At its Nov. 13 meeting the board approved the amended FY2026 budget, a county tax levy (rate reported down from 0.95 to 0.88), levies for mental-health/disabled funds, an ambulance service levy, two sealed-bid sale resolutions, several highway-related appropriations, and a motion to enter executive session.

The Livingston County Board voted on multiple ordinances and resolutions Thursday, approving a revised FY2026 appropriation ordinance and a slate of tax-levy measures and sales authorizations.

Board members approved an ordinance providing for the levy of Livingston County taxes; one board member noted the county’s levy rate decreased from 0.95 to 0.88 compared with last year. The board also approved ordinances providing levies for the mental health fund and the developmentally disabled persons fund, and an ordinance providing for the levy of taxes for the Southeast Livingston County Ambulance Service Fund.

The board approved resolutions authorizing the sale of real estate and the sale of mobile homes by sealed-bid auction; members chose to handle the two related sales items together. The highway committee’s items — a bridge petition and engineering agreement for a Wego Road district, resolutions appropriating Motor Fuel Tax (MFT) funds for 2026 county highway general maintenance and for the county engineer’s 2026 salary, and a quarterly report — were presented and approved on a single motion.

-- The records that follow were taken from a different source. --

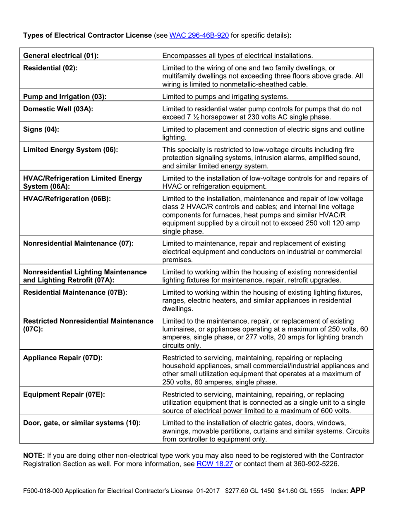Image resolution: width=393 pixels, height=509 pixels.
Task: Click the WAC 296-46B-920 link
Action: [x=199, y=35]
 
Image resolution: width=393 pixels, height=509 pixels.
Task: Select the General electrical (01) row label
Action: [x=61, y=55]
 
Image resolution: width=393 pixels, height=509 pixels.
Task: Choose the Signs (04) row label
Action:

Procedural motions were recorded throughout the meeting: the agenda, minutes and bills were approved by motion and roll call earlier in the session. Near the end of the public business, the board approved a motion (moved by Marty Fannin and seconded by Steve Lovell) to go into executive session for collective bargaining matters and for the semiannual review of executive-session minutes under the cited Illinois statutes; the motion carried on a roll call vote.

Several committees provided brief reports (property committee flagged ongoing courthouse roof repairs; AG & Zoning thanked volunteers for an electronics recycling event). Public comment produced no speakers.

Why it matters: The approvals set county tax levies and authorize routine county property sales and highway appropriations, while the executive-session motion moves bargaining and personnel-minute review work offline. For residents the fiscal and levy votes determine tax rates and fund availability for services such as ambulances and mental-health programs.

What’s next: The board adjourned to executive session after the roll call vote; packet documents and the amended budget display remain available for public review.